== EXERCISE TASK ==
Select each line of the records that contains the string "Instruction", and copy those lines.

== DATA ROWS ==
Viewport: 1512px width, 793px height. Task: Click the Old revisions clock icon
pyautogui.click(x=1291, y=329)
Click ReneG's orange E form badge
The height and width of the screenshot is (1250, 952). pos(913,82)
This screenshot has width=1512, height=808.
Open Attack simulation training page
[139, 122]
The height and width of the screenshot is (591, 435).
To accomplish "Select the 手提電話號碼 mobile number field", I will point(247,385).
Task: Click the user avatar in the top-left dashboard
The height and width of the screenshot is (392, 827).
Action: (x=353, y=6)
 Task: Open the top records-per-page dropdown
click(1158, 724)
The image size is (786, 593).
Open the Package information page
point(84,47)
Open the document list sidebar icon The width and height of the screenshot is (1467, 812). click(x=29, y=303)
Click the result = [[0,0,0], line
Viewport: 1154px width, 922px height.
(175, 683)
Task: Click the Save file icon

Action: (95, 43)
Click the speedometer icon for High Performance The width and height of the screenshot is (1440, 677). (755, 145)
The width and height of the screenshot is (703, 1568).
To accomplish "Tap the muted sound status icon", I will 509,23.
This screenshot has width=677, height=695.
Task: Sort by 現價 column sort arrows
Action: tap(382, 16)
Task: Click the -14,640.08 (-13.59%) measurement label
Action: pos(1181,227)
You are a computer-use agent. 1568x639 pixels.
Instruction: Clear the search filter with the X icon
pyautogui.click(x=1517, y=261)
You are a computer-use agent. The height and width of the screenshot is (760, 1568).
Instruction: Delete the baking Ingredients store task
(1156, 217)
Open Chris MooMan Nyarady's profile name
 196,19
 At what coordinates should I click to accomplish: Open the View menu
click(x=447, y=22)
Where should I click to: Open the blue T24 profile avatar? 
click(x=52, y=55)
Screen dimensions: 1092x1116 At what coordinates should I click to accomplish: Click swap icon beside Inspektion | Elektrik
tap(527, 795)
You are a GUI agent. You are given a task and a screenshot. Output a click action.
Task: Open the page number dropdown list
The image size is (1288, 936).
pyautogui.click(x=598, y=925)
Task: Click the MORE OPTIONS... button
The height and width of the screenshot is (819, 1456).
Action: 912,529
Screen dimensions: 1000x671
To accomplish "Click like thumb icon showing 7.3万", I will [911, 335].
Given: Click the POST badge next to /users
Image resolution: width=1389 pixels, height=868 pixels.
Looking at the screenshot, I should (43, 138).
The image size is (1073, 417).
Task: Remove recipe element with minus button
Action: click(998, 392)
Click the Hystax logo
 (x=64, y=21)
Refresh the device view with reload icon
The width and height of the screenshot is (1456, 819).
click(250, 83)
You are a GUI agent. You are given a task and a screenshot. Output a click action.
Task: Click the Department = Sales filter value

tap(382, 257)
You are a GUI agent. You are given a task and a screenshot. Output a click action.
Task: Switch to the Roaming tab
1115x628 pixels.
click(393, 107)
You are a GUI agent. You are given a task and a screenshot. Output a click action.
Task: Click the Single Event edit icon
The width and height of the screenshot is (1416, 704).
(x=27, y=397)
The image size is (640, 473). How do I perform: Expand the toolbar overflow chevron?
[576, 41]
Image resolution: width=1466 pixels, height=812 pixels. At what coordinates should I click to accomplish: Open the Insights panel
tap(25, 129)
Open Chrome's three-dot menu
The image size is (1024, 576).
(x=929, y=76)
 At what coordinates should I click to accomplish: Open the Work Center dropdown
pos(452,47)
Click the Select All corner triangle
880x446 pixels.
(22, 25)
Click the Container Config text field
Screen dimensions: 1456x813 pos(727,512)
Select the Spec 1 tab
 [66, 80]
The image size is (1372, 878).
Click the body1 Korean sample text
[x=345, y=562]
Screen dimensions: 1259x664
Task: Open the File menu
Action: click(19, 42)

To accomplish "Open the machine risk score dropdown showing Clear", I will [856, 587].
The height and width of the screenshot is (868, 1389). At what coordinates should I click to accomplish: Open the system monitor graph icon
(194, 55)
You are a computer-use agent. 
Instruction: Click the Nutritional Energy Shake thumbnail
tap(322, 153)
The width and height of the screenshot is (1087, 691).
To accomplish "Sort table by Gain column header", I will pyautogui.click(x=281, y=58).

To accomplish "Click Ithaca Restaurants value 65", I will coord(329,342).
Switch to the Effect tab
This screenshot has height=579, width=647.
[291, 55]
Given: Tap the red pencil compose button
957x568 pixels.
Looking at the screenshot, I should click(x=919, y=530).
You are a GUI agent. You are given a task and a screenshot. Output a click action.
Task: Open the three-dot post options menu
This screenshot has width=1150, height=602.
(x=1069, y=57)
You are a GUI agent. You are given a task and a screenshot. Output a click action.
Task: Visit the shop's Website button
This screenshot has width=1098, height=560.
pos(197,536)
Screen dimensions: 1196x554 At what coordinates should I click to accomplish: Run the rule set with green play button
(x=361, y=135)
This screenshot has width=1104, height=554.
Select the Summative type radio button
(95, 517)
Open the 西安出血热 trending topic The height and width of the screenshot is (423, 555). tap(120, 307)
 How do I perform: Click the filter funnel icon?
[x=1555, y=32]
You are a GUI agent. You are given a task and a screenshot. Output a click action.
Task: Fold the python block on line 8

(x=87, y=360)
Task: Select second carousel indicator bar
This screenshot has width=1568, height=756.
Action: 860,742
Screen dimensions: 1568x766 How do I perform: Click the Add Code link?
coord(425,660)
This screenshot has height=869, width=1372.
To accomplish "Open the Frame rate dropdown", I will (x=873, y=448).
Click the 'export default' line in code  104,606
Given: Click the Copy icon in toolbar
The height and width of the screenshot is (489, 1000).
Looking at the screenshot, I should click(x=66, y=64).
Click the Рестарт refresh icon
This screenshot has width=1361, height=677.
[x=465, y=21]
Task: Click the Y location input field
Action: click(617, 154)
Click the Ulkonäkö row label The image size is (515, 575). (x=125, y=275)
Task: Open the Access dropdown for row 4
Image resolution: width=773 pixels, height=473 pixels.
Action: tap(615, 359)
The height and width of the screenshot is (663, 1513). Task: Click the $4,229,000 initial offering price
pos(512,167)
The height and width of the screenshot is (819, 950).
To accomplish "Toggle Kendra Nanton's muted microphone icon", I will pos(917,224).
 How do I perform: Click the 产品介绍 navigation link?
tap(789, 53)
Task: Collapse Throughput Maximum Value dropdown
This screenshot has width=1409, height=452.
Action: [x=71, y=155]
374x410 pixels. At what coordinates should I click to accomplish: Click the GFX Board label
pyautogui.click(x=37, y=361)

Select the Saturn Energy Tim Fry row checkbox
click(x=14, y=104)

== FULL RESPONSE ==
Instruction: Clear the search filter with the X icon
Instruction: Delete the baking Ingredients store task
Instruction: Click the Nutritional Energy Shake thumbnail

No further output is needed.